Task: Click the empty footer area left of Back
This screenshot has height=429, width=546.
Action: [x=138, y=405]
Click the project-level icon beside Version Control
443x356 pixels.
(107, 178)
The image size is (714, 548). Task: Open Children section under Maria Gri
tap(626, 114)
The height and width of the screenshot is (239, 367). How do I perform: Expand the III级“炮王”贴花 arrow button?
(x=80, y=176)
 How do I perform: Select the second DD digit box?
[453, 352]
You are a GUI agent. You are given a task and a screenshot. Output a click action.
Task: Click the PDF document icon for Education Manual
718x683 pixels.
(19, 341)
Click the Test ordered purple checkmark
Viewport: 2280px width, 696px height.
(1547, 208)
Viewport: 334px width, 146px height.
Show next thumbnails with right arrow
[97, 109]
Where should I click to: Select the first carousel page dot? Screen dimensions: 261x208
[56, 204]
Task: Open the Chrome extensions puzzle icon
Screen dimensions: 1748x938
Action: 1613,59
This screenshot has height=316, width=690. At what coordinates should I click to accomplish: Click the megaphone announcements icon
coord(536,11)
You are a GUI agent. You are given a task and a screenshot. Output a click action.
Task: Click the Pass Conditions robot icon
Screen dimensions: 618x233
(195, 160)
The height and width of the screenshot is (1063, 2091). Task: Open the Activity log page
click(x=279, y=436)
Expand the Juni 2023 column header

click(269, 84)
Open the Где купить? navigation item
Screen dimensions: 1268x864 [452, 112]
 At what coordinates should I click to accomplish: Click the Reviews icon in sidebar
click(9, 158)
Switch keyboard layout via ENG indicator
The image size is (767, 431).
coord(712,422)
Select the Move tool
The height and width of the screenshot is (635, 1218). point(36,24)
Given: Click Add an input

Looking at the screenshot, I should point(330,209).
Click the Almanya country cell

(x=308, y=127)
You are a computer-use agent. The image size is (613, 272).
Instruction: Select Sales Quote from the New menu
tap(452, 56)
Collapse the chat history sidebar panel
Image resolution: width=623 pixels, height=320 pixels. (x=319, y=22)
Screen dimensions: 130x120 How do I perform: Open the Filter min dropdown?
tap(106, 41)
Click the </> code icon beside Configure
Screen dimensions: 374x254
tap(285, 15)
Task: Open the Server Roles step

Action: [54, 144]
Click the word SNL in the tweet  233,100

·····

## Work to complete
Copy out, unchanged, the stretch of the material above from the line containing "Task: Open the Server Roles step" through the end of the material.

## Task output
Task: Open the Server Roles step

Action: [54, 144]
Click the word SNL in the tweet  233,100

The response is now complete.